Il caso riguarda una società di trasporti che aveva chiesto alla Regione Veneto l’autorizzazione preventiva per la spedizione, verso un cementificio sito in Slovenia, di 2000 tonnellate di rifiuti urbani non differenziati prodotti in Italia. Tali rifiuti erano stati sottoposti ad un trattamento meccanico, ai fini del loro utilizzo in co-combustione, e classificati dall’impianto di provenienza, a seguito di tale trattamento, sotto la voce 19 12 12 del Cer.
Dopo diversi gradi di giudizio il caso arriva di fronte alla Corte di Giustizia Ue che dà ragione al Veneto, affermando che i rifiuti in esame conservavano, a seguito delle operazioni di trattamento preliminare, la loro natura originaria e, quindi, riteneva (ai sensi dell’articolo 182 bis, paragrafo 1, lettera b, del decreto legislativo n. 152/2006 e dei principi di autosufficienza e di prossimità), che i rifiuti urbani non differenziati dovessero essere recuperati in uno degli impianti idonei più vicini al luogo di produzione o di raccolta.
In sostanza non basta un “trattamento” per far diventare un rifiuto urbano (che deve osservare strettamente i principi autosufficienza e prossimità nella Regione di produzione) in uno speciale, che invece può muoversi tra Regioni e tra Stati con maggiore fluidità.
La prima riflessione è nel realismo e nel pragmatismo della Corte che “smaschera” un possibile artificio che potrebbe impattare significativamente sui diversi flussi dei rifiuti in termini di pianificazione.
Emerge, di conseguenza, che è imprescindibile che la pianificazione sia corretta ed adeguata a livello regionale e statale e che si evitino forme (classificazioni) che non corrispondono alla sostanza (effettive proprietà dei rifiuti).
Lo stesso principio si potrebbe auspicare che venga applicato ai troppi scarti del riciclo da raccolte differenziate, conseguenza della scarsa qualità delle stesse.
Si tratta in buona sostanza di rifiuti urbani che, per effetto della raccolta differenziata qualitativamente non adeguata e del successivo riciclo, diventano rifiuti industriali.
Lo stesso principio del divieto di movimentazione per “rifiuti misti e indifferenziati” (dall’inizio fino alla fine della spedizione) è scolpito nella proposta di nuovo regolamento sul movimento transfrontaliero dei rifiuti (art. 19 della proposta), presentato lo scorso 17 novembre, che in questo modo si pone assolutamente in linea con la citata sentenza della Corte di Giustizia.
Ma v’è di più.
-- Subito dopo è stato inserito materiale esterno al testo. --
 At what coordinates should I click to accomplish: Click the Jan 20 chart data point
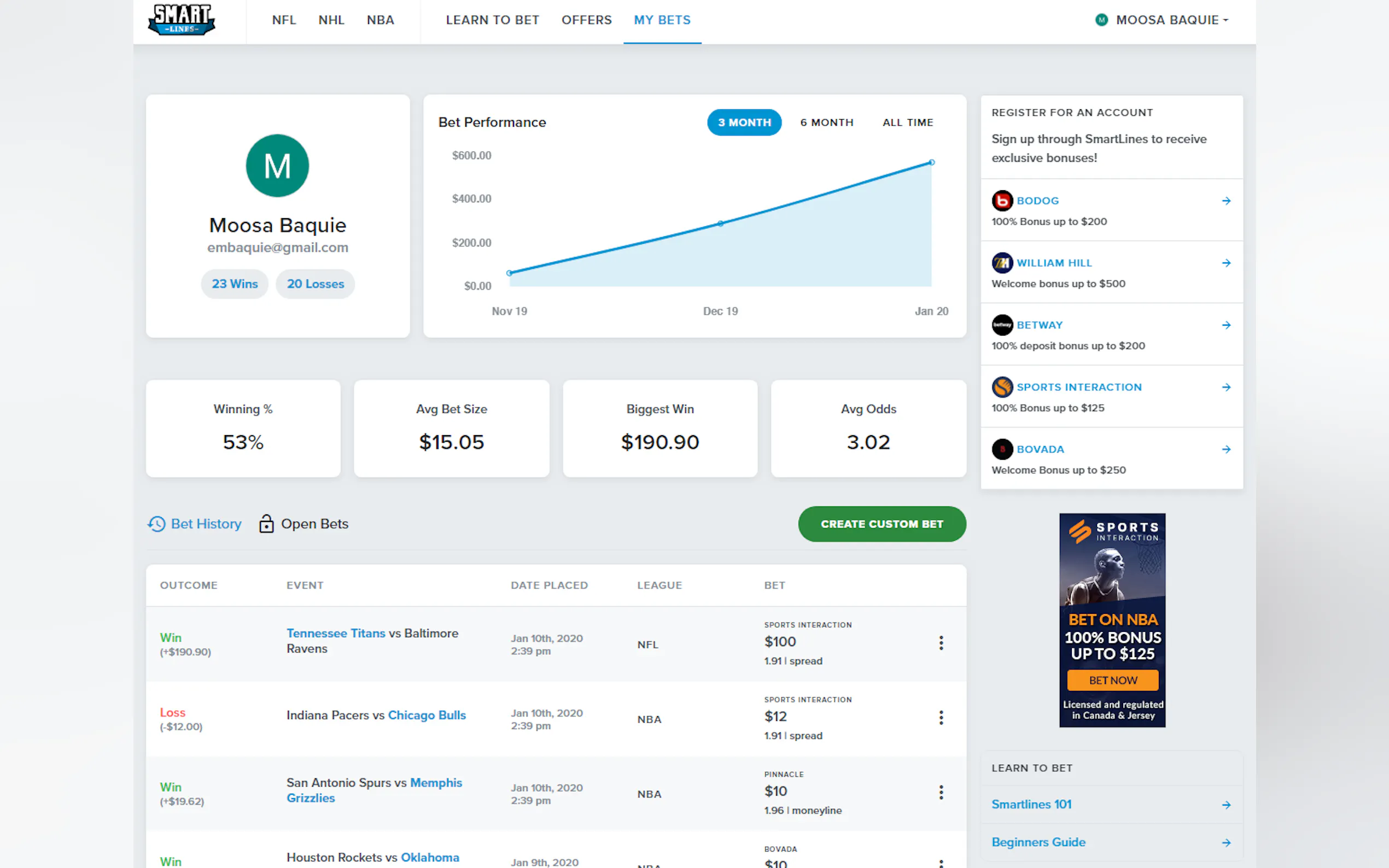pyautogui.click(x=931, y=162)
Infatti, gli impianti di recupero finali dovranno indicare anche le quantità di materiali effettivamente recuperati o riciclati nel sito.
Qual è la ratio della proposta di regolamento sui movimenti transfrontalieri? Rendere più facile l’economia circolare a livello europeo, controllare e monitorare i movimenti di rifiuti negli stati Ocse (ad esempio Usa) e non Ocse (ad esempio India).
L’allegato X contiene i criteri per dimostrare che la gestione del rifiuto nel Paese di destinazione non Ocse viene fatto in maniera sostenibile. Quindi, ad esempio, dovrà avere adottato le migliori tecniche disponibili che sono vigenti a livello europeo. Come dimostrarlo? Non basterà un’autodichiarazione ma gli esportatori dovranno dimostrare la conformità ai criteri dell’allegato X tramite una terza parte indipendente e accreditata. In mancanza di tale audit l’esportazione sarà vietata. L’audit potrà essere evitato solo quando tra Unione Europea e Stato terzo ci sia un accordo che accerti il rispetto delle condizioni in via generale. Il tutto viene espressamente sancito nel nuovo art. 43 (“Additional obligations”).
Come ricorda la relazione di accompagnamento nel 2018 il commercio globale ha raggiunto 182 milioni di tonnellate di rifiuti, con un picco di 250 milioni nel 2011. L’Unione Europea è un importante attore in questo contesto si considera che ha esportato 32 milioni di tonnellate di materiali riciclabili (tra cui plastiche, carta e tessili) nei Paesi non Ocse contro 13 milioni di importazioni. Appare evidente il gap che emerge tra un’Unione Europea che intende essere un campione dell’economia circolare e le performance reali, che evidenziano ancora che è un esportatore netto.
Per questo, la nuova proposta intende ridurre barriere e appesantimenti burocratici all’interno dell’Unione Europea. Come? Innanzitutto la Commissione propone un allineamento rigido alla gerarchia dei rifiuti (prima prevenzione, riuso, riciclo e recupero energetico), l’uso sempre più diffuso di soluzioni digitali, con “fast track” per facilitare le operazioni negli impianti di recupero e l’armonizzazione tra differenti classificazioni che possono persistere anche tra Stati che fanno parte della Unione Europea.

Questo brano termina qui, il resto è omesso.